MA Residents: There Are 3 Big Social Security Changes Taking Effect in 2024
Social Security benefits are a key source of income in retirement, and they tend to become increasingly important over time. Pay heed to a trio of big changes to Social Security that will take effect on January 1st, 2024:
For starters, Social Security beneficiaries will get a 3.2% cost of living adjustment to account for rising prices across the economy. If you ask me, any extra MOOLAH, MOOLAH, MOOLAH is a welcome opportunity to add to your pocket or wallet. Translation: the average retiree will get an additional $59 per month and that's a good thing if you ask me.
The maximum retired worker benefit for new beneficiaries will increase. While workers are entitled to retirement benefits at age 62, delaying Social Security makes the payout larger. But would you really want to wait a little longer to receive what you are entitled to? Indeed, the maximum retired worker benefit at age 70 will average about 27% larger than the maximum benefit and 80% greater than the maximum benefit at age 62.
Another key point is if you are working, DO NOT exceed the limits set by Social Security. Those limits, referred to as the retirement earnings test exempt amounts, are adjusted each year based on changes in general wage levels.
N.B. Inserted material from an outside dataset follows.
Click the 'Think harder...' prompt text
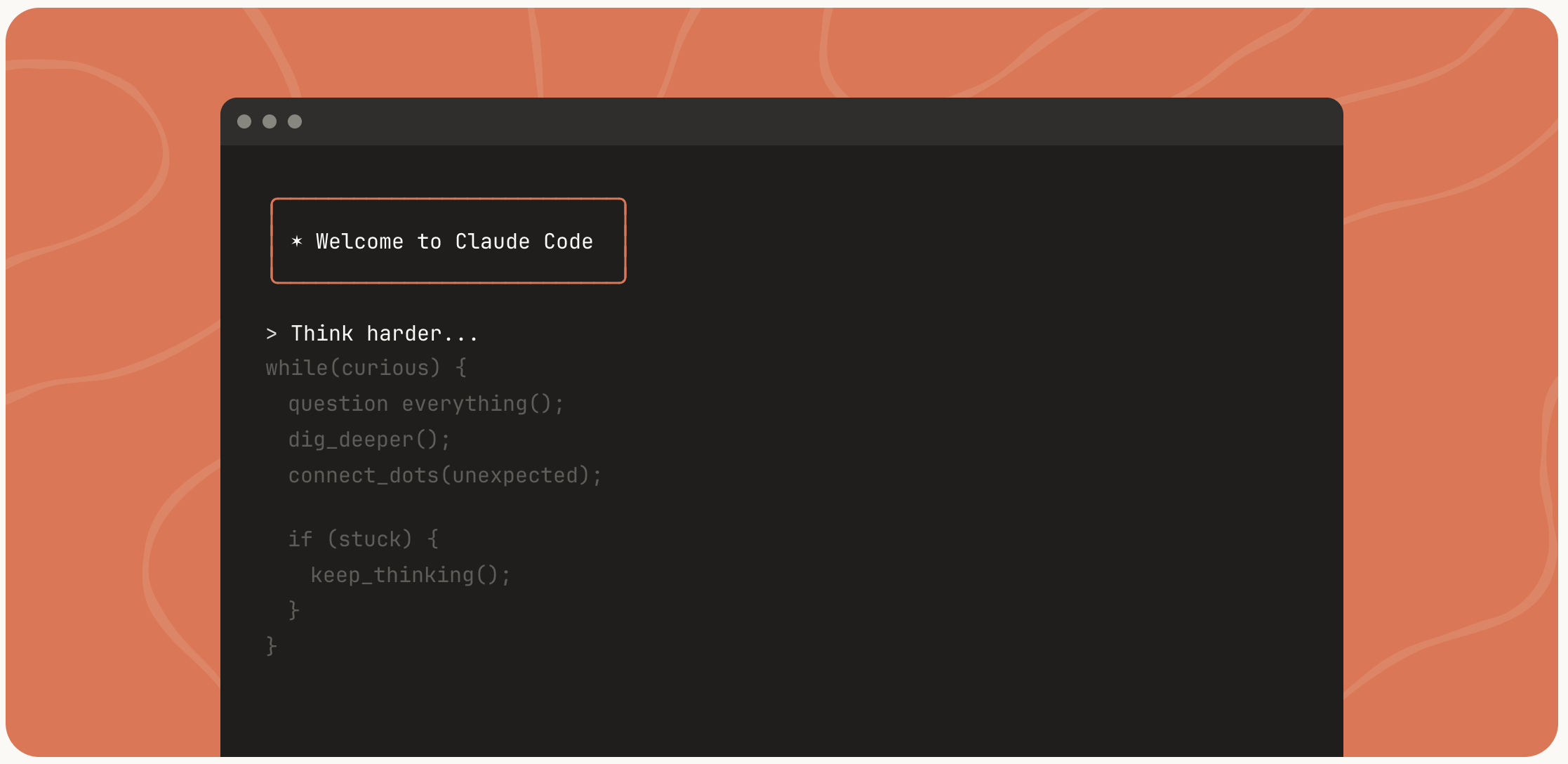This screenshot has height=764, width=1568. [x=384, y=334]
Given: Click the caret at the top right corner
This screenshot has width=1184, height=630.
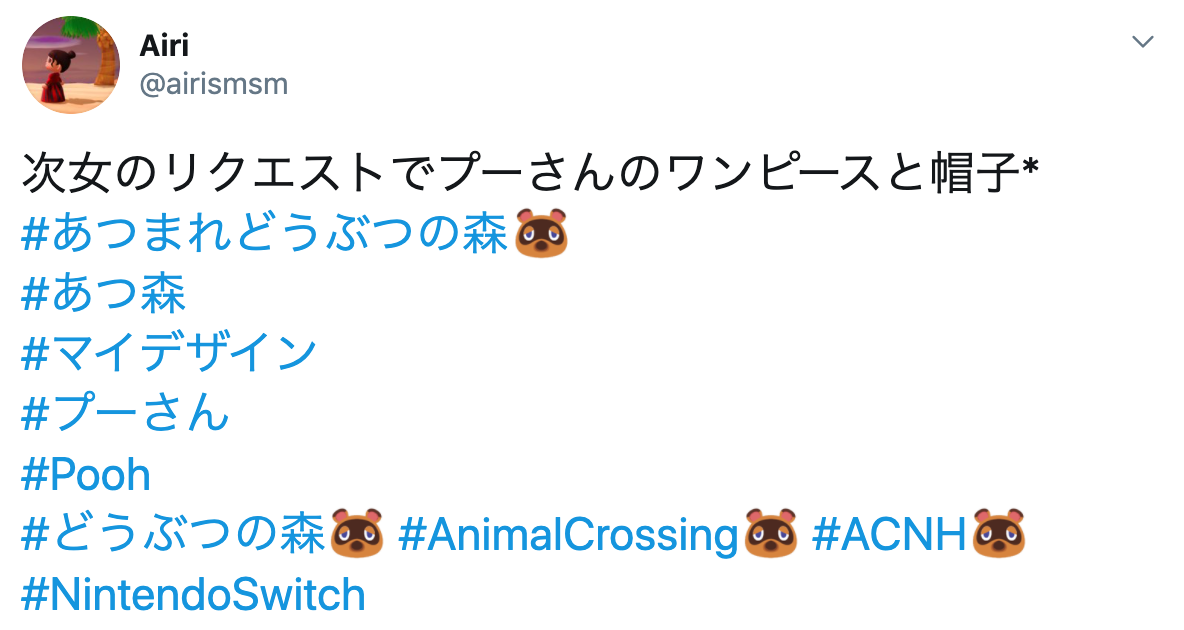Looking at the screenshot, I should 1142,43.
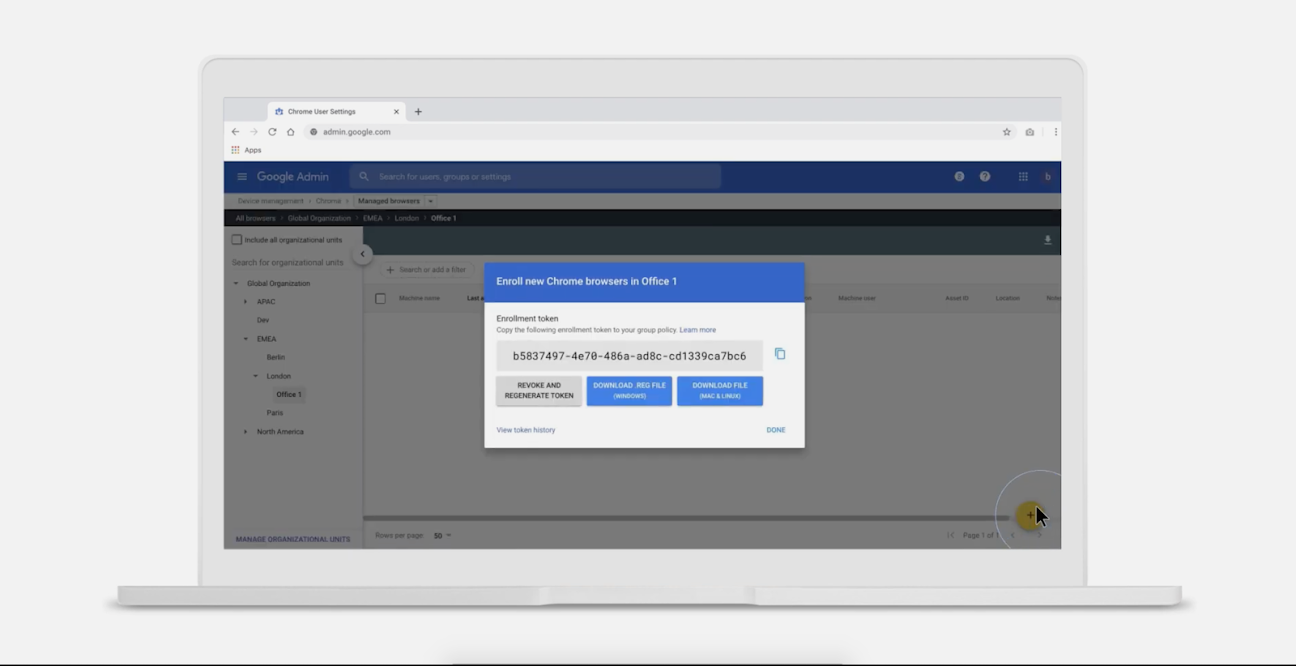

If you are in the lower limit category of $22,320 per year (or $1,860 per month), that is up from $21,240 per year (or $1,770 per month) in 2023. Upper limit recipients have to make $59,520 per year (or $4,960 per month), up from $56,520 per year (or $4,710 per month) in 2023.
$1 in benefits will be withheld for every $2 in earnings that exceed $22,320 in 2024. The higher limit states $1 in benefits will be withheld for every $3 in earnings that exceed $59,520 in 2024. Sounds complicated? Solution: keep your work schedule in the proper parameters and you will NOT see any possible deductions.
BOTTOM LINE: Once you learn how to maximize your Social Security benefits, you could retire confidently with the peace of mind we're all after.
(Some information obtained in this article courtesy of www.fool.com/retirement/2023)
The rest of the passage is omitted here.